Understand permission sets
Last Update: Oct 2024 • Est. Read Time: 2 MINIn their simplest form, permission sets define what users or teams can see and do within the platform. With permission sets, you can grant users access to data and actions within Kustomer on an object level. Kustomer supports two object types: standard and custom (KObjects).
Standard objects come pre-installed and are considered to be common objects that exist across every organization, and are defined as Company, Customer, and Conversation. KObjects, on the other hand, are objects that are specific to your organization. Applying a permission set to a user or team can prevent them from editing or deleting anything in an object, such as a customer’s name, or from even seeing the customer at all. Since platform data and actions can only be accessed via a permission set, implementing them helps your organization protect its data and offer better security by allowing you to give users and teams specific system access to only what you want them to see, ensuring that they don’t mistakenly get access to sensitive data.

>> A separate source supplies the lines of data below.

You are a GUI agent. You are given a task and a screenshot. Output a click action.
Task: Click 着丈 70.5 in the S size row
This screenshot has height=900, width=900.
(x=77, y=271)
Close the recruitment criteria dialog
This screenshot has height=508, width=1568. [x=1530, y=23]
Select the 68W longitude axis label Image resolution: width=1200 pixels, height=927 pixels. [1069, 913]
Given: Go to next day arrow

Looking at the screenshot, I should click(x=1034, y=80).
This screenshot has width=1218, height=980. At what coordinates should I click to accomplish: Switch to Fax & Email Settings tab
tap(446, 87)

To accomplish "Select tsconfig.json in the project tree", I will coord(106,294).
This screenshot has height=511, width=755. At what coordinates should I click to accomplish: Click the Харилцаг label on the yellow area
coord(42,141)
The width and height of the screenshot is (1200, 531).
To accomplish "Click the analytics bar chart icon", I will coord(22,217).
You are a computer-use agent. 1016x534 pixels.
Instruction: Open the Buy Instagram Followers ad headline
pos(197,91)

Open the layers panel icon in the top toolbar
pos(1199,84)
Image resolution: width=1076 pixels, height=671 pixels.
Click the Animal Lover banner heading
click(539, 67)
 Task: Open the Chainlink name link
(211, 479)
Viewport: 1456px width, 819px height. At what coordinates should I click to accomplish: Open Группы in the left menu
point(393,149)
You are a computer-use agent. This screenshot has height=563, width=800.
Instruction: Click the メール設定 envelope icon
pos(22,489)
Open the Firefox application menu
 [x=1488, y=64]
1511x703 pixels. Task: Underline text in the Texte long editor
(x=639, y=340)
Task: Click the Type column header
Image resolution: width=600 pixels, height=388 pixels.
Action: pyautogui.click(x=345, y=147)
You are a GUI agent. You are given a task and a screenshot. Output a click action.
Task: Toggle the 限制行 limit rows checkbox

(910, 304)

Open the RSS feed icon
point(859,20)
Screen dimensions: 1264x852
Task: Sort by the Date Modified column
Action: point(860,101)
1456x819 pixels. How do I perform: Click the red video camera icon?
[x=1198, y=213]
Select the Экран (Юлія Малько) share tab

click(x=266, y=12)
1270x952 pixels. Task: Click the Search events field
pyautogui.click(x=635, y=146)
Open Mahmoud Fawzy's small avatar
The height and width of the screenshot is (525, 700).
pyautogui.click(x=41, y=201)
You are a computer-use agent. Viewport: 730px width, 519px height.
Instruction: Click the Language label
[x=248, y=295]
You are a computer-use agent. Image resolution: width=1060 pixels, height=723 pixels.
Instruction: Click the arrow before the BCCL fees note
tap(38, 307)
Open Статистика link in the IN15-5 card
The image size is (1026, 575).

Kustomer permission sets are fully customizable and provide a variety of settings you can choose from to give users the exact access you want them to have. Permission sets make it simple to manage access settings for a group of users at once, removing the need to define permission settings individually.
Who can access this feature? | |
User types | Admins can access the Permission sets page. |
In this article:
Multiple permission sets
Permission sets are additive, meaning users and teams can be assigned multiple permission sets within Kustomer, granting them access to different objects and areas of the platform. Due to this, it is important to understand that when a user or team is assigned multiple permission sets, Kustomer will grant all allowed access, even if the permission sets conflict.
For example, let’s say you assign two permission sets to a user in your organization named Bob. If permission set 1 grants access to conversations, and permission set 2 prohibits access to them, Bob is still granted access to conversations.
Let’s expand on this concept further. Bob is assigned Permission Set A and B and each permission set allows the following access to customers based on their tier.
Basic customers | Standard customers | VIP customers | |
Permission Set A | View & Create | View & Create | View & Create |
Permission Set B | View & Create & Update | View & Create & Update |
In this scenario, Bob cannot update Basic customers. His access allows him to:
- View customers in all three tiers.
- Create customers in any tier.
- Update both Standard and VIP customers, such as their name or email address.
Default permission sets
We recommend you get started by duplicating one of the permissions defined below, and then customizing it to best fit your needs. For more information, see this article.
Duplicate permission sets
You can duplicate a permission set by selecting the icon next to it. The corresponding access settings for that permission set will be automatically enabled. You can then customize the level of access you want to grant your user.